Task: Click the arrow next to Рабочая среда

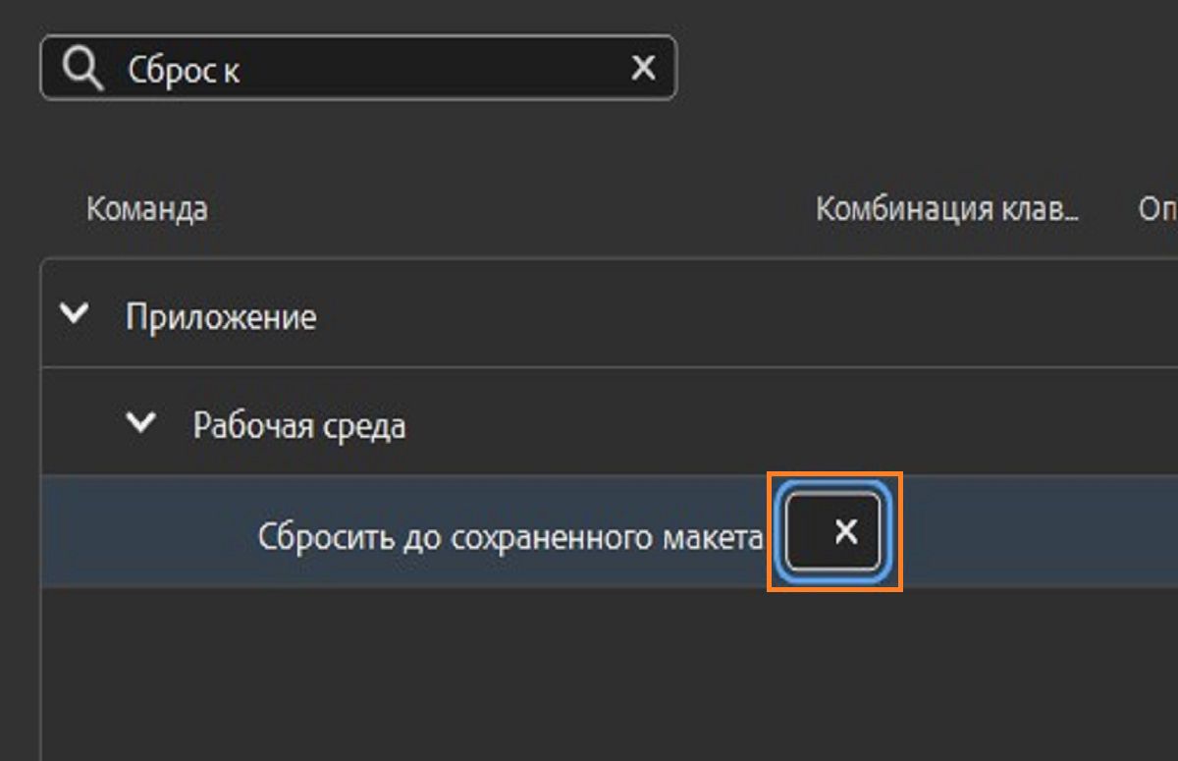Action: coord(140,422)
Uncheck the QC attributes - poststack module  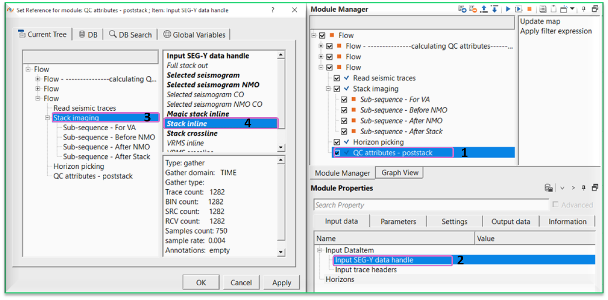pyautogui.click(x=336, y=152)
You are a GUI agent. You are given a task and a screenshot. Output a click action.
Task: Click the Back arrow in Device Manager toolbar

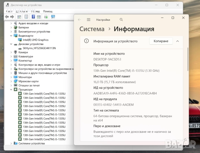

______

* _Exercise_
Find the line holding "You are a GUI" in the data above. Retype it and every later line exactly, through the end, but not the pictures.

* _Answer box_
You are a GUI agent. You are given a task and a screenshot. Output a click action.
Task: Click the Back arrow in Device Manager toolbar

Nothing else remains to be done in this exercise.